Изменить размер шрифта - +

На ней было черное платье, открывавшее прекрасные плечи, не прячущее стройность и молодую гибкость стана; выразительные глаза глядели умно и ласково.

Перед Лермонтовым на мгновение возник памятник в гроте на Мтацминда. У женщины, горестно склонившейся над книгой, были руки Нины Александровны.

Михаил Юрьевич одним взглядом вобрал все, что было в комнате: белый экран камина, на стене два зеркала, бронзовые бра и подсвечники, миниатюрные пейзажи («Наверно, итальянцы»), натюрморт — нарциссы в кувшине. Ваза синего фарфора на столе, Мягкая зеленовато-серебристая обивка кресел и дивана. Широкая дверь, распахнутая на веранду с сизым кружевом резных деревянных петрил.

— Очень рада, Михаил Юрьевич, что вы пришли к нам, — по-русски произнесла хозяйка грудным несильным голосом, и ее матовое лицо порозовело. — Как папа расстроится! Он только сегодня уехал в Цинандали… Ему так хотелось видеть вас! Он часто рассказывал нам о ваших петербургских встречах…

В ней не было и тени кокетства, а искренность тона, приветливость сразу подкупили Лермонтова. Хозяйка провела его в гостиную, усадила в кресло возле круглого стола, сама села в другое, напротив. Начала расспрашивать о Прасковье Николаевне, ее дочери, потом повела Михаила Юрьевича — познакомила его с матерью, непринужденно рассказывала о своих домашних заботах.

Через час Лермонтову казалось, что он давно знает и этот дом, и Нину Александровну, и он удивлялся, что чувствует себя так на редкость легко, просто. Словно бы оттаивала внутри ледяная стена, которой старательно отгораживался от обидчиков, преследователей, тупиц, и, не стыдясь, становился самим собой, готов был доверчиво и нежно впустить в свою душу нового человека.

Здесь не нужны были охранительное презрение, гордая замкнутость, боязнь раскрыться.

И еще одно странное ощущение поразило Михаила Юрьевича: несмотря на то что Нина Александровна была старше его менее чем на два года, Лермонтову казалось, что она значительно старше его. Умудренность тихой улыбки, неистребимая грусть, словно бы притаившаяся где-то в самой глубине огромных темных глаз, только усиливали это ощущение.

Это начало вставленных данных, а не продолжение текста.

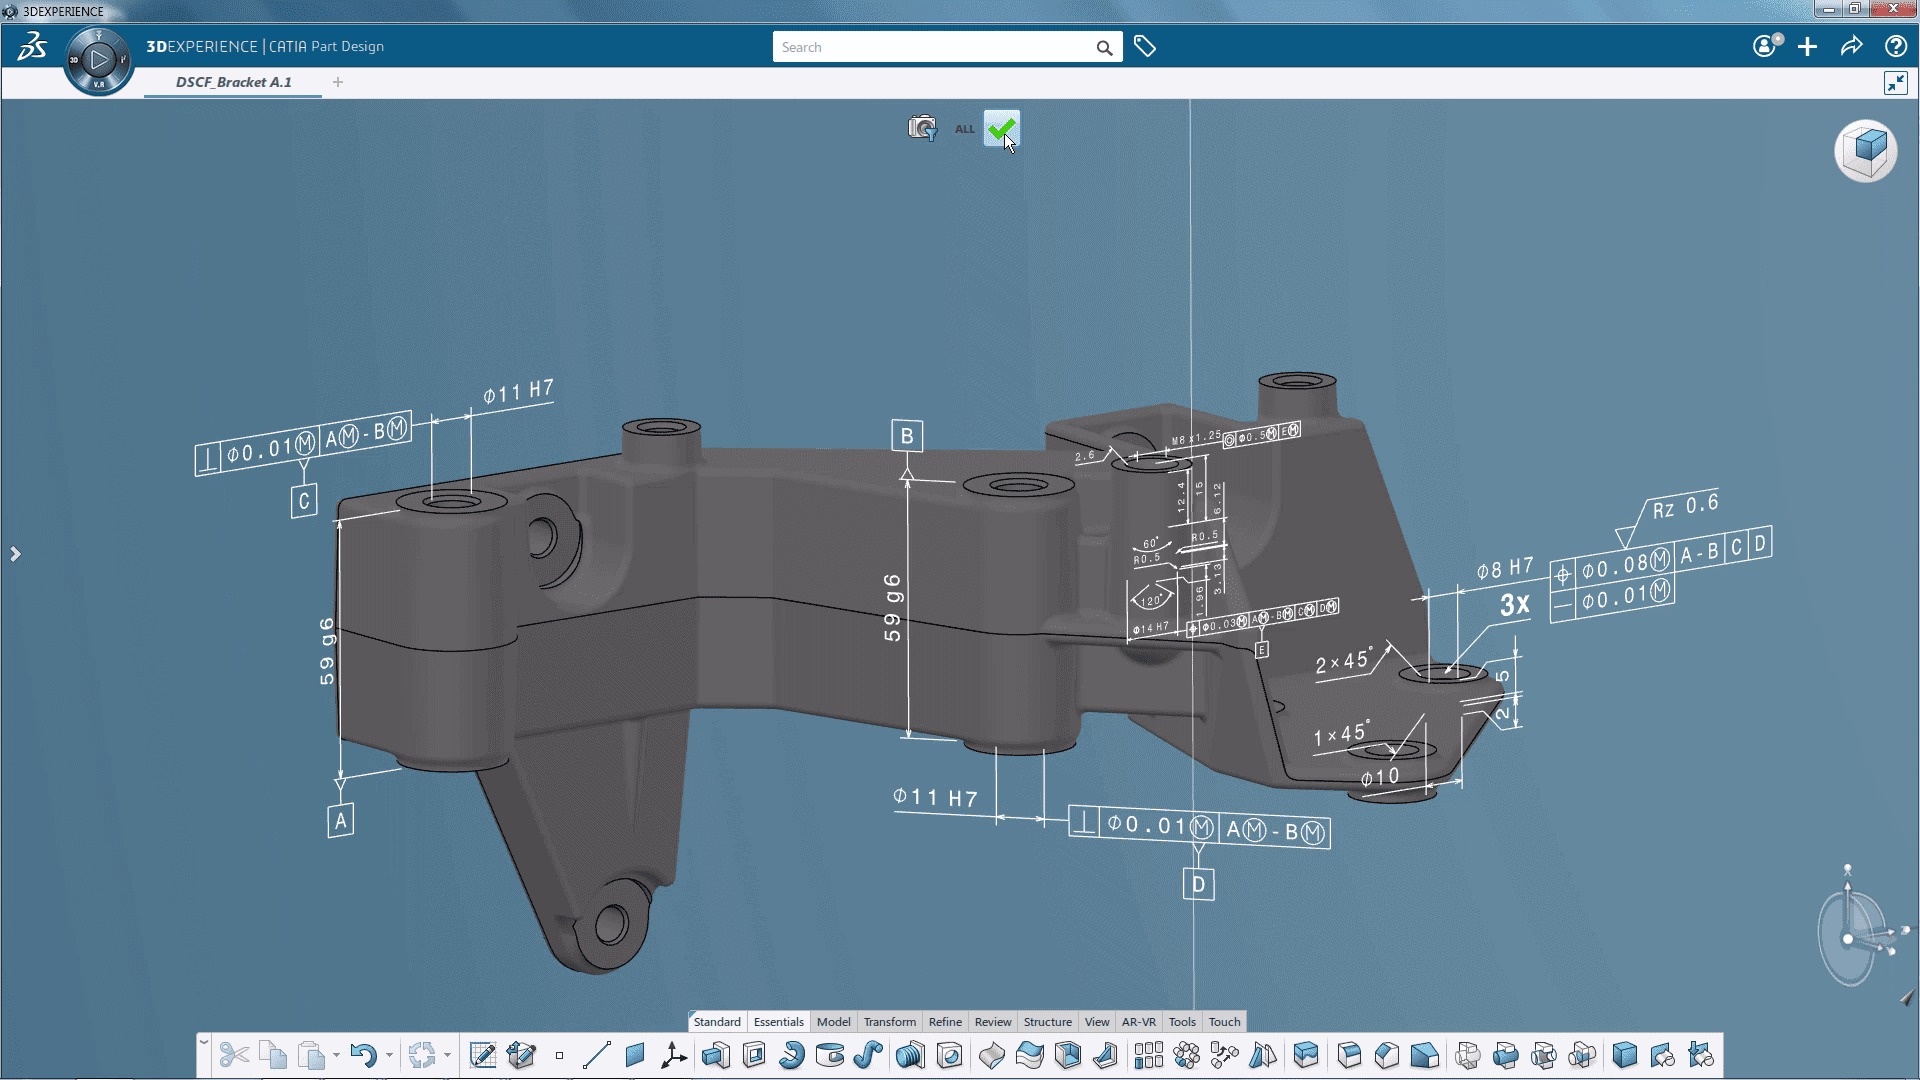Click the add new tab plus button

pos(338,82)
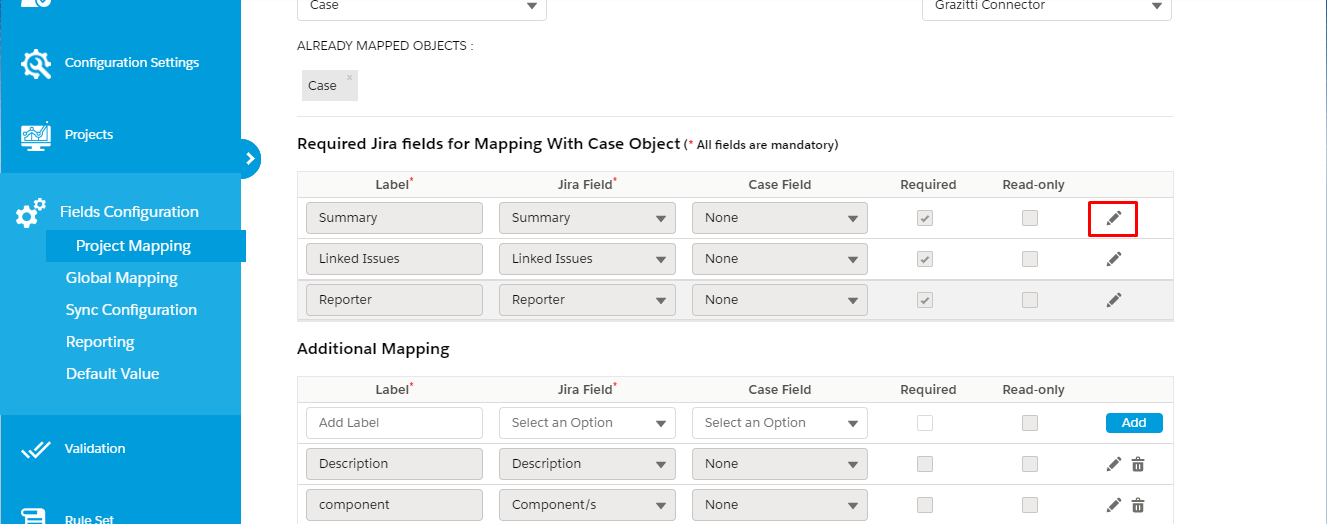Toggle Read-only checkbox for Summary row
Screen dimensions: 1327x524
pyautogui.click(x=1030, y=218)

И Нине Александровне Лермонтов понравился. Правда, в воображении Нина Александровна представляла Лермонтова высоким, стройным, блистательным, как его стихи. Лермонтов же оказался приземистым, большеголовым, сутуловатым.

Она привыкла о людях судить не по внешности. Сандр тоже был внешне замкнут, словно бы суховат, но она-то знала, как страдала его душа болью близкого, кипела при одном намеке на чью-то беду.

Нина Александровна сразу уловила, что этот, в сущности, юноша сумрачностью прикрывает застенчивость и печаль. Даже трагичность, проступающая во всем его облике, вовсе не наносна, а от внутренней сосредоточенности, от какого-то тревожного ожидания. Карие глаза на смуглом скуластом лице смотрели серьезно.

Сначала Михаил Юрьевич говорил мало, отвечал односложно. Но вот Нина Александровна стала рассказывать ему о задуманной мужем трагедии в стихах. Он хотел героем ее сделать крепостного юношу. Свершив подвиги на войне, человек этот возвратился в барское ярмо, но не смог выдержать измывательства и повесился.

Александр Сергеевич полагал написать трагедию простонародным языком… Лермонтов, услышав это, оживился, заговорил быстро, увлеченно. Ее поразили прямота, искренность его суждений. Круглые глаза Лермонтова утратили мрачноватость. Офицерский мундир казался на поэте случайным, и Нина Александровна подумала, что, наверно, эта форма приносит ему немалые муки, что ему надо было бы писать, только писать, отдать поэзии все время. Михаил Юрьевич, конечно, ни словом не обмолвился, что его сослали, только черной тенью в середине разговора промелькнула фраза: «Вернусь ли отсюда?»

У Нины Александровны сдавило сердце от жалости к этому глазастому юноше, от желания как-то облегчить его жизнь на Кавказе.